Something old, something new and definitely something blue pretty much captures the essence of Pantone’s recently announced color of the year for 2020: “Classic Blue.”
Unlike its 2019 predecessor, “Living Coral,” the color authority’s pick for this year is both a throwback and modern, “emblematic of heritage, but at the same time, highly contemporary,” according to the company. Laurie Pressman, vice president at the Pantone Color Institute, touts the shade as “a reassuring presence instilling calm, confidence and connection.” Leatrice Eiseman, the executive director, calls the color “a boundless blue, evocative of the vast and infinite evening sky.”

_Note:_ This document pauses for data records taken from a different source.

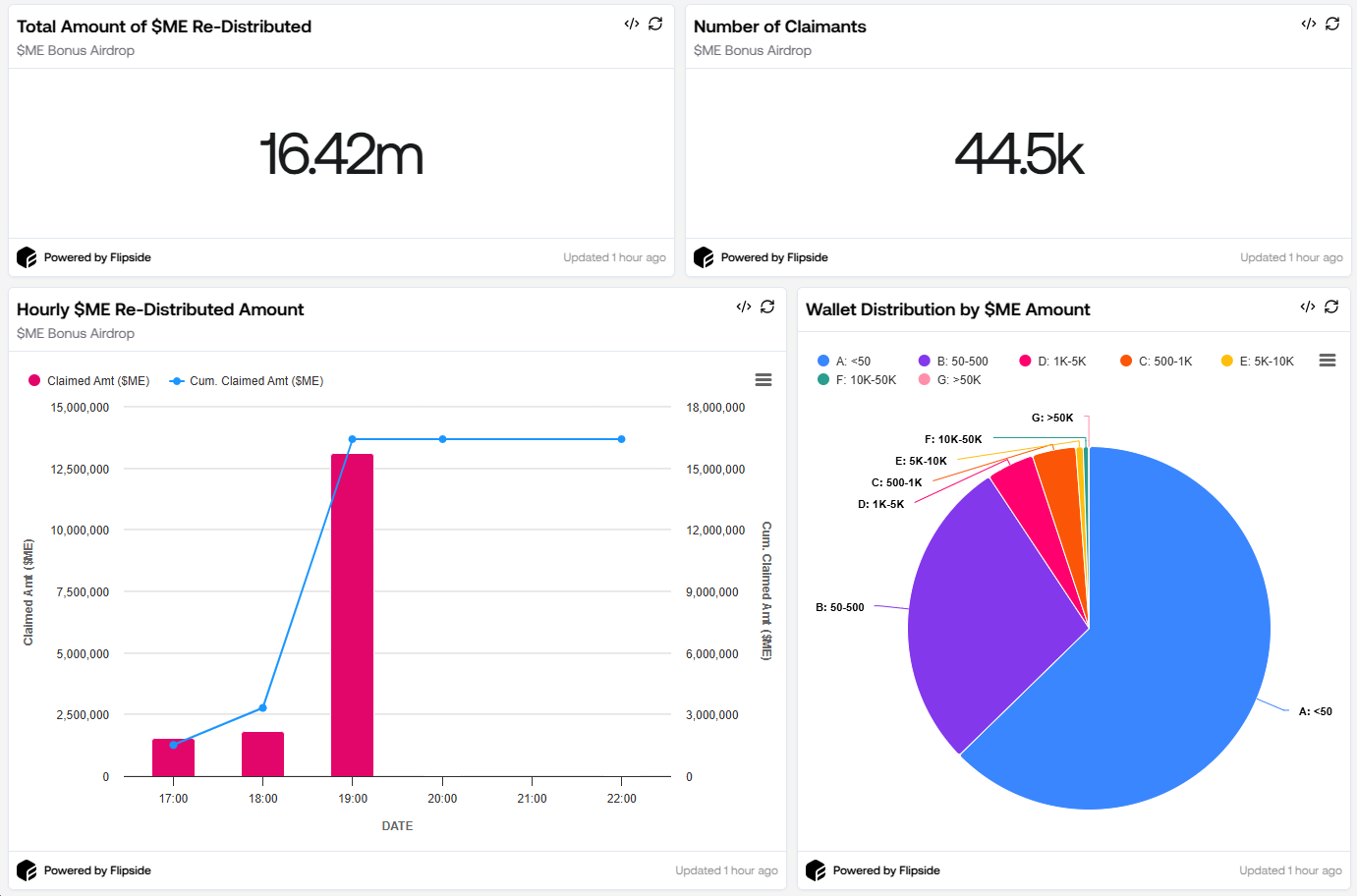The image size is (1357, 896).
Task: Open hourly chart hamburger context menu
Action: (763, 380)
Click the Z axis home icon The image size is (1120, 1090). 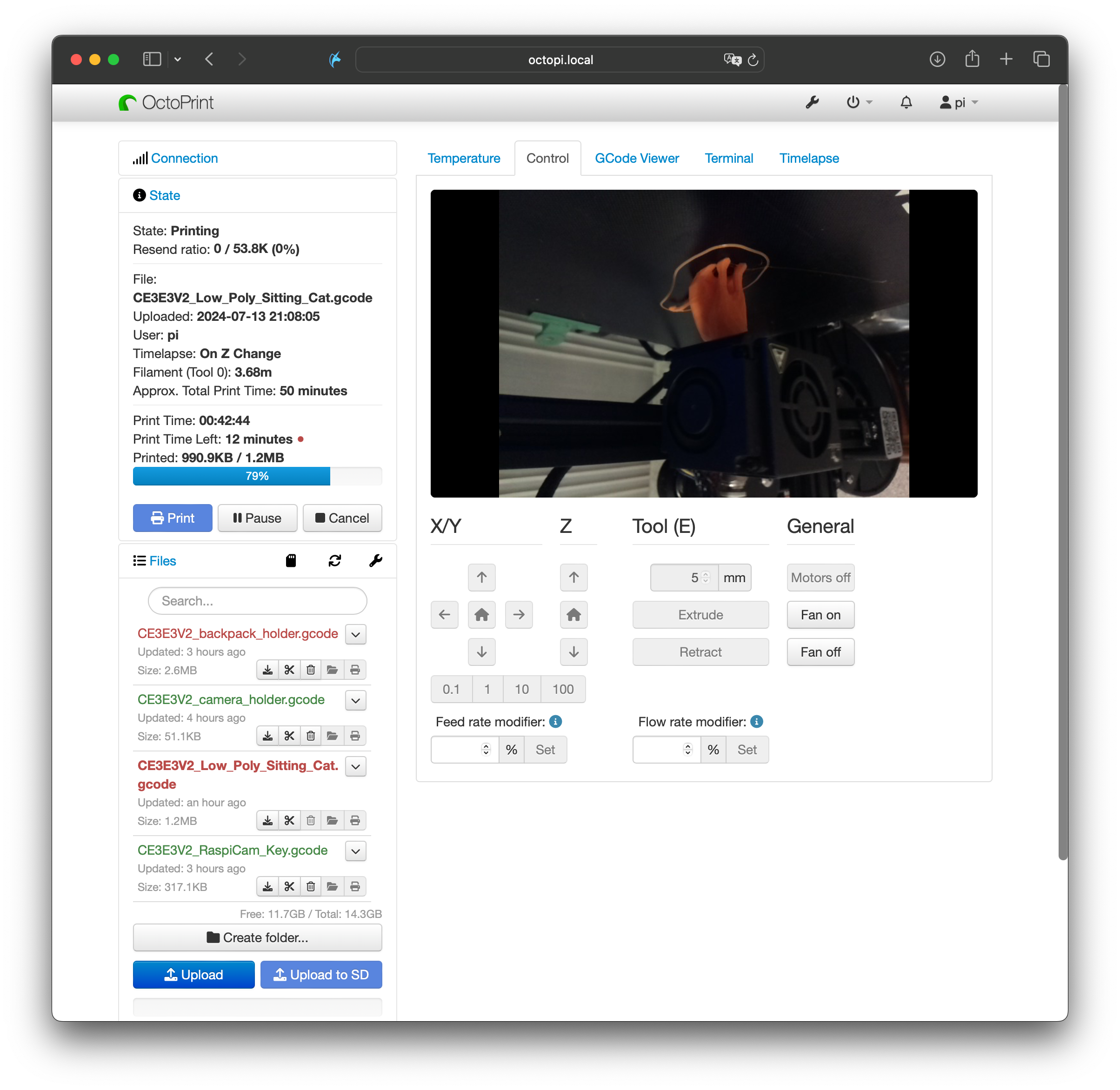coord(574,614)
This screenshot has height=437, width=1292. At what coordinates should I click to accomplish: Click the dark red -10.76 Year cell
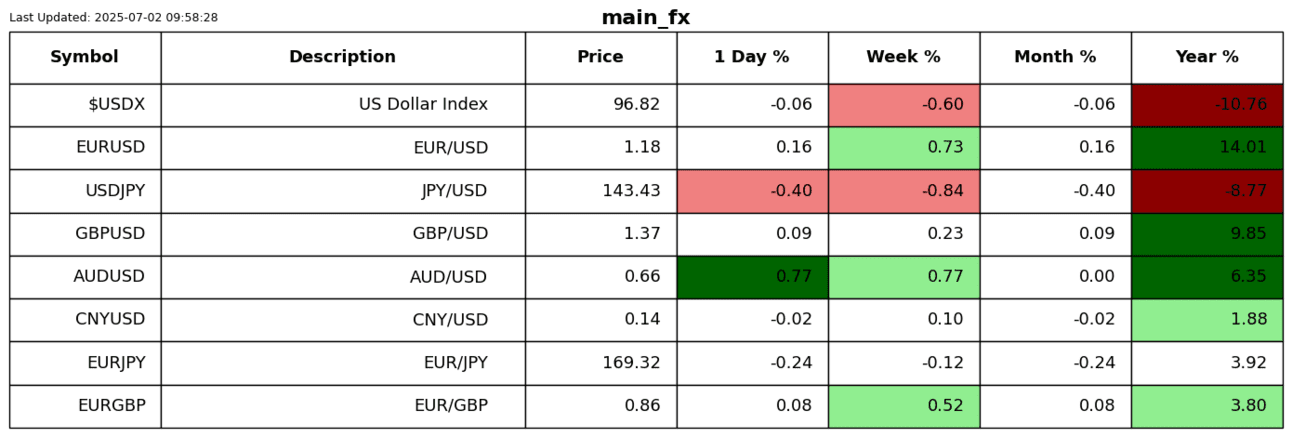[x=1206, y=105]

Truth told, despite the flowery descriptions, at first glance, you might consider it rather, well, blah. It is after all, not particularly dramatic, though the hue is livelier than navy and indigo, softer than cobalt and much deeper than cerulean blue. “When I first looked at it, it seemed kind of boring,” says Phillip Bloch, a celebrity stylist from Seaford who has dressed plenty of leading ladies including Halle Berry, Jennifer Lopez and Lupito Nyong’o. But upon further consideration, Bloch says, “while it [is] a very familiar color, not a scary one like last year’s coral, this blue is unthreatening but still bold — a strong, predominant color on its own.”
Bloch likes it for both men and women. “It’s a very good color for guys and it won’t scare them off. I love it in a shirt, with jeans and it’s a great sneaker color.” For women, he says, “pair it with white and for evening; I like it with silver and gold. Wear a whole dress in this shade and it’s like “bam!”
For the home, "Classic Blue" can be found across the boards, in kitchen appliances, accessories, paint and upholstery. Port Washington-based designer Keith Baltimore is a fan. “We use it a lot. It’s very popular and it’s not tired,” he says.
According to the designer, the color straddles the fence between, “beachy, casual and relaxed and regal, stately and elegant.” He suggests either using it as a neutral in a room like a library on moldings, paneling or ceilings and offsetting it with a chandelier, which he calls “a classic, sturdy stable look with a good feel.” Or, says Baltimore, pair it with fresh white for a beachy look. As for blue accessories, his faves include blue and white Asian pottery set against the solid shade, but he warns, “not every accessory has to be blue. It should be strategically balanced and not in your face.”
To mix it up, Baltimore recommends accent colors such as gray, beige and even pops of lemony yellow and hot pink, which, he says, can feel “very yummy.” And like Bloch, he suggests dressing up a very blue room with metallics — “chrome, copper, gold — all the metals work very well.”
Best news of all is that it’s an easy, approachable color no matter how and where you use it. An exhibit dedicated to the color, albeit various shades, is even on the way to the Nassau County Museum of Art, in Roslyn Harbor, this March in efforts to show how "the power of blue transcends" art and history.
"Classic Blue" is a "good way to add color and very safe without jumping too far in,” says Baltimore. Bloch adds, “just about anyone can wear it without having to think about it much.”